> [Job] Convert the records below into a Markdown table with two columns, Row and Line, putting a row number in the first column and each line in the second, and leave out blank lines.
+===+
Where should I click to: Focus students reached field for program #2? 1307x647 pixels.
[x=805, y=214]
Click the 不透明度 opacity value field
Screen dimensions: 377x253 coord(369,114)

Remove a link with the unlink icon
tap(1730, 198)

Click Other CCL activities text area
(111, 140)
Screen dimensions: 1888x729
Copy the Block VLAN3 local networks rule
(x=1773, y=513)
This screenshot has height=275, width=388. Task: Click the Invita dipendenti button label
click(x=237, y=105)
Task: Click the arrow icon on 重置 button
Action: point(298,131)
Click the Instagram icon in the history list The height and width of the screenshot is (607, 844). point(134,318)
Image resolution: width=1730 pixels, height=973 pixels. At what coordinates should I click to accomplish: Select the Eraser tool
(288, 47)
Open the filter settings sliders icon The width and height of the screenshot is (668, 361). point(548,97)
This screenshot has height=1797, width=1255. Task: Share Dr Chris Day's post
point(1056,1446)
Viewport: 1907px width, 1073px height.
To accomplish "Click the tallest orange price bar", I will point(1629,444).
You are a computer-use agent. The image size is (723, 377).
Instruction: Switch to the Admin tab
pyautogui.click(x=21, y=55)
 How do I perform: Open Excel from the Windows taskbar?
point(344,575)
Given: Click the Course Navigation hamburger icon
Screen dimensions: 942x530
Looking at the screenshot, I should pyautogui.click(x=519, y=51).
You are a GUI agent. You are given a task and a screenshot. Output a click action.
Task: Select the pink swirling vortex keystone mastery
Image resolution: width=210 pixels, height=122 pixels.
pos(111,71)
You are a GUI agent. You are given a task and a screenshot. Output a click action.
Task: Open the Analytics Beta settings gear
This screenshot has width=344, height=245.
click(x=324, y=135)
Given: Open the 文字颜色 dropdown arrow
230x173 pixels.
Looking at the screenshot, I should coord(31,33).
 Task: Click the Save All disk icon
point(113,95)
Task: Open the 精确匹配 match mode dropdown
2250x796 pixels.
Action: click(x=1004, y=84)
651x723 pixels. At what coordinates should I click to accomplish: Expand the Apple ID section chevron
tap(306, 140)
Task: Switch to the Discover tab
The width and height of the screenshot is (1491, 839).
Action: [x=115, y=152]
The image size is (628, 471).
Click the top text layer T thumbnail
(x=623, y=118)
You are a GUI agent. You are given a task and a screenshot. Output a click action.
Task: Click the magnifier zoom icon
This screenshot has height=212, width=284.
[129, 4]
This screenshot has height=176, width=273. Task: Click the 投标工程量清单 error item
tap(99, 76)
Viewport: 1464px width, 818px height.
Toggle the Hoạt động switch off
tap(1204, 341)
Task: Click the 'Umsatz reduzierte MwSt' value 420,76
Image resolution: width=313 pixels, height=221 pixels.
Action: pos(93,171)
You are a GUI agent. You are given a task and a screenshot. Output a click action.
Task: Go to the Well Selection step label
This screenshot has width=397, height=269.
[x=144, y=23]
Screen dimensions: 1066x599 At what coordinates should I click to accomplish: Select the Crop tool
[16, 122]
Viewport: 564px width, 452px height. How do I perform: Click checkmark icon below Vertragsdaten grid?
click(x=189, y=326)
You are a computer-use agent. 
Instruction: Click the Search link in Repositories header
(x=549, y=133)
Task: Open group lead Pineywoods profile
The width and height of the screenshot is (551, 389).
+===+
> [Exercise solution]
| Row | Line |
|---|---|
| 1 | Where should I click to: Focus students reached field for program #2? 1307x647 pixels. |
| 2 | [x=805, y=214] |
| 3 | Click the 不透明度 opacity value field |
| 4 | Screen dimensions: 377x253 coord(369,114) |
| 5 | Remove a link with the unlink icon |
| 6 | tap(1730, 198) |
| 7 | Click Other CCL activities text area |
| 8 | (111, 140) |
| 9 | Screen dimensions: 1888x729 |
| 10 | Copy the Block VLAN3 local networks rule |
| 11 | (x=1773, y=513) |
| 12 | This screenshot has height=275, width=388. Task: Click the Invita dipendenti button label |
| 13 | click(x=237, y=105) |
| 14 | Task: Click the arrow icon on 重置 button |
| 15 | Action: point(298,131) |
| 16 | Click the Instagram icon in the history list The height and width of the screenshot is (607, 844). point(134,318) |
| 17 | Image resolution: width=1730 pixels, height=973 pixels. At what coordinates should I click to accomplish: Select the Eraser tool |
| 18 | (288, 47) |
| 19 | Open the filter settings sliders icon The width and height of the screenshot is (668, 361). point(548,97) |
| 20 | This screenshot has height=1797, width=1255. Task: Share Dr Chris Day's post |
| 21 | point(1056,1446) |
| 22 | Viewport: 1907px width, 1073px height. |
| 23 | To accomplish "Click the tallest orange price bar", I will point(1629,444). |
| 24 | You are a computer-use agent. The image size is (723, 377). |
| 25 | Instruction: Switch to the Admin tab |
| 26 | pyautogui.click(x=21, y=55) |
| 27 |  How do I perform: Open Excel from the Windows taskbar? |
| 28 | point(344,575) |
| 29 | Given: Click the Course Navigation hamburger icon |
| 30 | Screen dimensions: 942x530 |
| 31 | Looking at the screenshot, I should pyautogui.click(x=519, y=51). |
| 32 | You are a GUI agent. You are given a task and a screenshot. Output a click action. |
| 33 | Task: Select the pink swirling vortex keystone mastery |
| 34 | Image resolution: width=210 pixels, height=122 pixels. |
| 35 | pos(111,71) |
| 36 | You are a GUI agent. You are given a task and a screenshot. Output a click action. |
| 37 | Task: Open the Analytics Beta settings gear |
| 38 | This screenshot has width=344, height=245. |
| 39 | click(x=324, y=135) |
| 40 | Given: Open the 文字颜色 dropdown arrow |
| 41 | 230x173 pixels. |
| 42 | Looking at the screenshot, I should coord(31,33). |
| 43 |  Task: Click the Save All disk icon |
| 44 | point(113,95) |
| 45 | Task: Open the 精确匹配 match mode dropdown |
| 46 | 2250x796 pixels. |
| 47 | Action: click(x=1004, y=84) |
| 48 | 651x723 pixels. At what coordinates should I click to accomplish: Expand the Apple ID section chevron |
| 49 | tap(306, 140) |
| 50 | Task: Switch to the Discover tab |
| 51 | The width and height of the screenshot is (1491, 839). |
| 52 | Action: [x=115, y=152] |
| 53 | The image size is (628, 471). |
| 54 | Click the top text layer T thumbnail |
| 55 | (x=623, y=118) |
| 56 | You are a GUI agent. You are given a task and a screenshot. Output a click action. |
| 57 | Task: Click the magnifier zoom icon |
| 58 | This screenshot has height=212, width=284. |
| 59 | [129, 4] |
| 60 | This screenshot has height=176, width=273. Task: Click the 投标工程量清单 error item |
| 61 | tap(99, 76) |
| 62 | Viewport: 1464px width, 818px height. |
| 63 | Toggle the Hoạt động switch off |
| 64 | tap(1204, 341) |
| 65 | Task: Click the 'Umsatz reduzierte MwSt' value 420,76 |
| 66 | Image resolution: width=313 pixels, height=221 pixels. |
| 67 | Action: pos(93,171) |
| 68 | You are a GUI agent. You are given a task and a screenshot. Output a click action. |
| 69 | Task: Go to the Well Selection step label |
| 70 | This screenshot has width=397, height=269. |
| 71 | [x=144, y=23] |
| 72 | Screen dimensions: 1066x599 At what coordinates should I click to accomplish: Select the Crop tool |
| 73 | [16, 122] |
| 74 | Viewport: 564px width, 452px height. How do I perform: Click checkmark icon below Vertragsdaten grid? |
| 75 | click(x=189, y=326) |
| 76 | You are a computer-use agent.  |
| 77 | Instruction: Click the Search link in Repositories header |
| 78 | (x=549, y=133) |
| 79 | Task: Open group lead Pineywoods profile |
| 80 | The width and height of the screenshot is (551, 389). |